-- DATA FOR ANALYSIS follows --
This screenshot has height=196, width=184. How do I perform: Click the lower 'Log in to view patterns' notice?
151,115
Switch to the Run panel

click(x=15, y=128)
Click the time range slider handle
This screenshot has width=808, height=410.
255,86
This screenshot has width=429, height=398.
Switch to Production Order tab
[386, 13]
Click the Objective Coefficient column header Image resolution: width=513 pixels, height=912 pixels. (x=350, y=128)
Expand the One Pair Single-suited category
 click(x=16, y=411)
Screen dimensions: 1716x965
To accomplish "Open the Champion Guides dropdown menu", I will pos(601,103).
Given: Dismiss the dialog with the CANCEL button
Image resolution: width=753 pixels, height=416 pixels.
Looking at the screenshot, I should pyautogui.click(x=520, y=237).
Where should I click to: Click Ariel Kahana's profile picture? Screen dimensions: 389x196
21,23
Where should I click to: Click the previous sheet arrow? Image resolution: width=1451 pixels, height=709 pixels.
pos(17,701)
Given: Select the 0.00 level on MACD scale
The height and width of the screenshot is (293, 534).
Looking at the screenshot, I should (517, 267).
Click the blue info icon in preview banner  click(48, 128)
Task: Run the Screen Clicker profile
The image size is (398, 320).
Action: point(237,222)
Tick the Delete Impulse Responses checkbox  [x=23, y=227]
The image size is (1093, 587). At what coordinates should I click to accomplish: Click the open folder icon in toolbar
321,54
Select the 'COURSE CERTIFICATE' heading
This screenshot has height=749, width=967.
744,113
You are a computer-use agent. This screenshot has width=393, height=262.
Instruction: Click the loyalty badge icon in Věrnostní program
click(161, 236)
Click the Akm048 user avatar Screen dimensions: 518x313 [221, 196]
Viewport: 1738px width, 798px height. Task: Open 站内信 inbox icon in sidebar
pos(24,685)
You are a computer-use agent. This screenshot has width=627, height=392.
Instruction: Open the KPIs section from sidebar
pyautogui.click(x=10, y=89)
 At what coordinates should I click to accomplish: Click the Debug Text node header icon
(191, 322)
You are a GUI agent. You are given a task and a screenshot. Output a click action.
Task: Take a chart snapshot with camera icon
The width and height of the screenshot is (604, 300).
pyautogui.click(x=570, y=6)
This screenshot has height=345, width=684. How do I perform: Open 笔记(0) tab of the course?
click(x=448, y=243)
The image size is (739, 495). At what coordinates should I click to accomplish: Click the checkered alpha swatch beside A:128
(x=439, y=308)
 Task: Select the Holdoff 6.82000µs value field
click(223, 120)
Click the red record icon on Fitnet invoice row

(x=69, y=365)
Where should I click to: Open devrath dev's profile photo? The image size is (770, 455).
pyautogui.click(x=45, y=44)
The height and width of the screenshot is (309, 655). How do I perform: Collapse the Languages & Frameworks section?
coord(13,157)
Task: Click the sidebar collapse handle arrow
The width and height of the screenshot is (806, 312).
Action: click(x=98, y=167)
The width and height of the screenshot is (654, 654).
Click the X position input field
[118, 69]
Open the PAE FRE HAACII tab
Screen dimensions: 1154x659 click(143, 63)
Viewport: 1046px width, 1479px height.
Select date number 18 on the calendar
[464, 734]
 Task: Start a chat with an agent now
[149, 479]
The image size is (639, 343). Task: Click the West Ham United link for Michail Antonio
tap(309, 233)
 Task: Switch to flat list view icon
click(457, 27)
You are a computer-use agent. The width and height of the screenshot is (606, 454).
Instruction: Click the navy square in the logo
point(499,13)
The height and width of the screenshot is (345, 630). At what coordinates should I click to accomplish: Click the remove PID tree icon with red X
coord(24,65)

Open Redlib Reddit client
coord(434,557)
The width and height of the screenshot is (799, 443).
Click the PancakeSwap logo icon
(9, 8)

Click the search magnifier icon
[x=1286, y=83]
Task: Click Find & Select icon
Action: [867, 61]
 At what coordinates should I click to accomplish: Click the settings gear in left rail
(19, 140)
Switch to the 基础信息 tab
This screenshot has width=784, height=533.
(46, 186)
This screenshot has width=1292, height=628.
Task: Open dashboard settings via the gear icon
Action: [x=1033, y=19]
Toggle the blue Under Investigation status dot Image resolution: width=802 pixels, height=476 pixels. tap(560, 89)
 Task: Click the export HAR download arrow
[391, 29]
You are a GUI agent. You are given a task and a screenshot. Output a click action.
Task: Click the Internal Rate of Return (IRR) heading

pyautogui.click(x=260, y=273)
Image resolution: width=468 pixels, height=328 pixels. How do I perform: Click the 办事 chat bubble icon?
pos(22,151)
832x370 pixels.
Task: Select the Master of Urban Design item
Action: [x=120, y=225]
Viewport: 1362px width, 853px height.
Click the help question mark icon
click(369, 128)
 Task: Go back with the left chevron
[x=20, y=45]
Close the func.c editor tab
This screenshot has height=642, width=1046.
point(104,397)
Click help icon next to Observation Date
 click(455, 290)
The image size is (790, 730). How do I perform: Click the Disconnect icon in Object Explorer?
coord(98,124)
-- DATA FOR ANALYSIS concluded --
§ **ACTIVITY**
Reproduce each line in the listing above that mentions the string "handle".

§ **YOUR SOLUTION**
Click the time range slider handle
Task: Click the sidebar collapse handle arrow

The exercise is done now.